> [WHAT TO PRODUCE] An exact restatement of the records below is expected.

*** Opening of WORKING DATA ***

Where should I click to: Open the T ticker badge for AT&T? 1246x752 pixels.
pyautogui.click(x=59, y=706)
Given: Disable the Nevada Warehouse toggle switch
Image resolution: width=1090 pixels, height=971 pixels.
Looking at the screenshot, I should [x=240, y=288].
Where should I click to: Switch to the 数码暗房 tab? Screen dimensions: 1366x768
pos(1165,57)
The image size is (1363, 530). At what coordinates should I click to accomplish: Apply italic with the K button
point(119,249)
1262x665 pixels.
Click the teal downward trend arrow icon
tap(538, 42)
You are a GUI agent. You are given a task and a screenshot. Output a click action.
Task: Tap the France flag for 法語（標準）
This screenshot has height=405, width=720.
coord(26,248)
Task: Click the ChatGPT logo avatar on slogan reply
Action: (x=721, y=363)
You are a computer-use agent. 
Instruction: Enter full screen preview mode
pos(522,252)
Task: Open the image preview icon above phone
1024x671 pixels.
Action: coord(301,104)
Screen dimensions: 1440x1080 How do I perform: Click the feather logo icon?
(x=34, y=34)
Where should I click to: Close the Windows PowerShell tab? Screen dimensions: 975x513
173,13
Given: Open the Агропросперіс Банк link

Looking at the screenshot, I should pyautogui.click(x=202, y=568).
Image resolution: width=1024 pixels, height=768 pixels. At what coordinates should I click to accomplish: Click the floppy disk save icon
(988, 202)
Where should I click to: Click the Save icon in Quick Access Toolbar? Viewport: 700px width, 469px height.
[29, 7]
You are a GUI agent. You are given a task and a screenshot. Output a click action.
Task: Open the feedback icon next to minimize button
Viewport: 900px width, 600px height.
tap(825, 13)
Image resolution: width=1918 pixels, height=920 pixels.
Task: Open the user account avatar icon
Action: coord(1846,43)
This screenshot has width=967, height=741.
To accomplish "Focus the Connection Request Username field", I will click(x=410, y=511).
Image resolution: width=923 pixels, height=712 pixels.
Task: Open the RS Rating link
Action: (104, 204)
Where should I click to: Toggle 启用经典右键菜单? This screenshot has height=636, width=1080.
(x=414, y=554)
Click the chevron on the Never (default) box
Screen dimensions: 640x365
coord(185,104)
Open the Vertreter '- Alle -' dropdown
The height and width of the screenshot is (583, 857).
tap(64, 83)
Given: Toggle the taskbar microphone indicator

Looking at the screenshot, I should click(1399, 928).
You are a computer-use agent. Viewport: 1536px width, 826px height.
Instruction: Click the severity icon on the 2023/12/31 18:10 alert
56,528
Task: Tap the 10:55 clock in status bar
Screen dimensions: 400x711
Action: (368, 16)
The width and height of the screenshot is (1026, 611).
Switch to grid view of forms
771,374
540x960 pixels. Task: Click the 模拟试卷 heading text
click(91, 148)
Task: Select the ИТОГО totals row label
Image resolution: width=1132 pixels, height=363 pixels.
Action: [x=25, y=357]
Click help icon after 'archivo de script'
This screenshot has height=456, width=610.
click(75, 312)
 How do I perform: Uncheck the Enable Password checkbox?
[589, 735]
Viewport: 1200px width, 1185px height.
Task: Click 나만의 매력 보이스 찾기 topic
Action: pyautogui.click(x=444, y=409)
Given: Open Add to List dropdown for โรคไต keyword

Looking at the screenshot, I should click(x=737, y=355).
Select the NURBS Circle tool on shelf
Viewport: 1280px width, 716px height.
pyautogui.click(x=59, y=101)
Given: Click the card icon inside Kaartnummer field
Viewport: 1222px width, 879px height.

*** Close of WORKING DATA ***

> [OUTPUT BELOW]
Where should I click to: Open the T ticker badge for AT&T? 1246x752 pixels.
pyautogui.click(x=59, y=706)
Given: Disable the Nevada Warehouse toggle switch
Image resolution: width=1090 pixels, height=971 pixels.
Looking at the screenshot, I should [x=240, y=288].
Where should I click to: Switch to the 数码暗房 tab? Screen dimensions: 1366x768
pos(1165,57)
The image size is (1363, 530). At what coordinates should I click to accomplish: Apply italic with the K button
point(119,249)
1262x665 pixels.
Click the teal downward trend arrow icon
tap(538, 42)
You are a GUI agent. You are given a task and a screenshot. Output a click action.
Task: Tap the France flag for 法語（標準）
This screenshot has height=405, width=720.
coord(26,248)
Task: Click the ChatGPT logo avatar on slogan reply
Action: (x=721, y=363)
You are a computer-use agent. 
Instruction: Enter full screen preview mode
pos(522,252)
Task: Open the image preview icon above phone
1024x671 pixels.
Action: coord(301,104)
Screen dimensions: 1440x1080 How do I perform: Click the feather logo icon?
(x=34, y=34)
Where should I click to: Close the Windows PowerShell tab? Screen dimensions: 975x513
173,13
Given: Open the Агропросперіс Банк link

Looking at the screenshot, I should pyautogui.click(x=202, y=568).
Image resolution: width=1024 pixels, height=768 pixels. At what coordinates should I click to accomplish: Click the floppy disk save icon
(988, 202)
Where should I click to: Click the Save icon in Quick Access Toolbar? Viewport: 700px width, 469px height.
[29, 7]
You are a GUI agent. You are given a task and a screenshot. Output a click action.
Task: Open the feedback icon next to minimize button
Viewport: 900px width, 600px height.
tap(825, 13)
Image resolution: width=1918 pixels, height=920 pixels.
Task: Open the user account avatar icon
Action: coord(1846,43)
This screenshot has width=967, height=741.
To accomplish "Focus the Connection Request Username field", I will click(x=410, y=511).
Image resolution: width=923 pixels, height=712 pixels.
Task: Open the RS Rating link
Action: (104, 204)
Where should I click to: Toggle 启用经典右键菜单? This screenshot has height=636, width=1080.
(x=414, y=554)
Click the chevron on the Never (default) box
Screen dimensions: 640x365
coord(185,104)
Open the Vertreter '- Alle -' dropdown
The height and width of the screenshot is (583, 857).
tap(64, 83)
Given: Toggle the taskbar microphone indicator

Looking at the screenshot, I should click(1399, 928).
You are a computer-use agent. Viewport: 1536px width, 826px height.
Instruction: Click the severity icon on the 2023/12/31 18:10 alert
56,528
Task: Tap the 10:55 clock in status bar
Screen dimensions: 400x711
Action: (368, 16)
The width and height of the screenshot is (1026, 611).
Switch to grid view of forms
771,374
540x960 pixels. Task: Click the 模拟试卷 heading text
click(91, 148)
Task: Select the ИТОГО totals row label
Image resolution: width=1132 pixels, height=363 pixels.
Action: [x=25, y=357]
Click help icon after 'archivo de script'
This screenshot has height=456, width=610.
click(75, 312)
 How do I perform: Uncheck the Enable Password checkbox?
[589, 735]
Viewport: 1200px width, 1185px height.
Task: Click 나만의 매력 보이스 찾기 topic
Action: pyautogui.click(x=444, y=409)
Given: Open Add to List dropdown for โรคไต keyword

Looking at the screenshot, I should click(x=737, y=355).
Select the NURBS Circle tool on shelf
Viewport: 1280px width, 716px height.
pyautogui.click(x=59, y=101)
Given: Click the card icon inside Kaartnummer field
Viewport: 1222px width, 879px height.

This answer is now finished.